▶ [Data supplied]
§ §

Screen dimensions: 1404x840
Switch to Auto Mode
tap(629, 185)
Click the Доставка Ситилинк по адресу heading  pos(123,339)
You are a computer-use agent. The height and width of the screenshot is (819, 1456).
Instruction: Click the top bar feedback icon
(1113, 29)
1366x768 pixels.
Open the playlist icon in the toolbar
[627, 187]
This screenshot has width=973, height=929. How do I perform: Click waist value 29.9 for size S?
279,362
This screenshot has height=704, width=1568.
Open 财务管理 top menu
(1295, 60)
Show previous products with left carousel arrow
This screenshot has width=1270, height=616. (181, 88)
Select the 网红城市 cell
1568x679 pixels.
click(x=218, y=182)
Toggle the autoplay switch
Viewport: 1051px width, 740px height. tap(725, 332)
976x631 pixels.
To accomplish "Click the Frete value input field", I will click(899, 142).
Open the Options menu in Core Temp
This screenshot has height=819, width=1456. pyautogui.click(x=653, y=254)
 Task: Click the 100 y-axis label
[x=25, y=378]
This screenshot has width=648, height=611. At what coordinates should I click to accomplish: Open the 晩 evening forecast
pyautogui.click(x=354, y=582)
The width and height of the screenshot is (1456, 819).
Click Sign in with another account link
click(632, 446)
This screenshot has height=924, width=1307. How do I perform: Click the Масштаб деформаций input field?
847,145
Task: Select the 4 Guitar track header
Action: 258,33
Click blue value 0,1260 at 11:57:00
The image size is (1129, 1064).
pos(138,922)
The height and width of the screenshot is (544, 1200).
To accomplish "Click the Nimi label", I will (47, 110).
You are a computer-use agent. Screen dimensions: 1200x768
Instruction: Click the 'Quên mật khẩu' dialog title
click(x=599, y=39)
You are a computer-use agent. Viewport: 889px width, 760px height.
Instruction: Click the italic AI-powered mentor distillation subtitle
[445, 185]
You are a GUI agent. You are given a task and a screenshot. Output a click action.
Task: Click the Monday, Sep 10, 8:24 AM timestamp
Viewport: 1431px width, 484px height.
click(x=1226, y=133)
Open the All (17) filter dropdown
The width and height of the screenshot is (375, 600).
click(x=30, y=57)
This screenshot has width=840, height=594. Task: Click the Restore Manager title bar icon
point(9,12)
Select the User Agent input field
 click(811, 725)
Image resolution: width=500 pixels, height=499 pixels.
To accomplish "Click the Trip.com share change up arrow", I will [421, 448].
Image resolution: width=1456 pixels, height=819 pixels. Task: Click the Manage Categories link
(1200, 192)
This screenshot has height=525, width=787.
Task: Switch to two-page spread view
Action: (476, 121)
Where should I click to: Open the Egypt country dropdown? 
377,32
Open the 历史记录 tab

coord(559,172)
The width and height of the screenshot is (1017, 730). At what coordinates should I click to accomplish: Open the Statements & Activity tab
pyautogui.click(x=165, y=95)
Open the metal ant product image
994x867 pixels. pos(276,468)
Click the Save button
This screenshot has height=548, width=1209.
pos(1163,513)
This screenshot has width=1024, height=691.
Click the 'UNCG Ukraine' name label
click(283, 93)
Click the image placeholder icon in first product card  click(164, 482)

§ §

▶ [Problem requirements] Extract every row above verbatim, line by line, with nothing added or left out.

▶ [Written response]
Screen dimensions: 1404x840
Switch to Auto Mode
tap(629, 185)
Click the Доставка Ситилинк по адресу heading  pos(123,339)
You are a computer-use agent. The height and width of the screenshot is (819, 1456).
Instruction: Click the top bar feedback icon
(1113, 29)
1366x768 pixels.
Open the playlist icon in the toolbar
[627, 187]
This screenshot has width=973, height=929. How do I perform: Click waist value 29.9 for size S?
279,362
This screenshot has height=704, width=1568.
Open 财务管理 top menu
(1295, 60)
Show previous products with left carousel arrow
This screenshot has width=1270, height=616. (181, 88)
Select the 网红城市 cell
1568x679 pixels.
click(x=218, y=182)
Toggle the autoplay switch
Viewport: 1051px width, 740px height. tap(725, 332)
976x631 pixels.
To accomplish "Click the Frete value input field", I will click(899, 142).
Open the Options menu in Core Temp
This screenshot has height=819, width=1456. pyautogui.click(x=653, y=254)
 Task: Click the 100 y-axis label
[x=25, y=378]
This screenshot has width=648, height=611. At what coordinates should I click to accomplish: Open the 晩 evening forecast
pyautogui.click(x=354, y=582)
The width and height of the screenshot is (1456, 819).
Click Sign in with another account link
click(632, 446)
This screenshot has height=924, width=1307. How do I perform: Click the Масштаб деформаций input field?
847,145
Task: Select the 4 Guitar track header
Action: 258,33
Click blue value 0,1260 at 11:57:00
The image size is (1129, 1064).
pos(138,922)
The height and width of the screenshot is (544, 1200).
To accomplish "Click the Nimi label", I will (47, 110).
You are a computer-use agent. Screen dimensions: 1200x768
Instruction: Click the 'Quên mật khẩu' dialog title
click(x=599, y=39)
You are a computer-use agent. Viewport: 889px width, 760px height.
Instruction: Click the italic AI-powered mentor distillation subtitle
[445, 185]
You are a GUI agent. You are given a task and a screenshot. Output a click action.
Task: Click the Monday, Sep 10, 8:24 AM timestamp
Viewport: 1431px width, 484px height.
click(x=1226, y=133)
Open the All (17) filter dropdown
The width and height of the screenshot is (375, 600).
click(x=30, y=57)
This screenshot has width=840, height=594. Task: Click the Restore Manager title bar icon
point(9,12)
Select the User Agent input field
 click(811, 725)
Image resolution: width=500 pixels, height=499 pixels.
To accomplish "Click the Trip.com share change up arrow", I will [421, 448].
Image resolution: width=1456 pixels, height=819 pixels. Task: Click the Manage Categories link
(1200, 192)
This screenshot has height=525, width=787.
Task: Switch to two-page spread view
Action: (476, 121)
Where should I click to: Open the Egypt country dropdown? 
377,32
Open the 历史记录 tab

coord(559,172)
The width and height of the screenshot is (1017, 730). At what coordinates should I click to accomplish: Open the Statements & Activity tab
pyautogui.click(x=165, y=95)
Open the metal ant product image
994x867 pixels. pos(276,468)
Click the Save button
This screenshot has height=548, width=1209.
pos(1163,513)
This screenshot has width=1024, height=691.
Click the 'UNCG Ukraine' name label
click(283, 93)
Click the image placeholder icon in first product card  click(164, 482)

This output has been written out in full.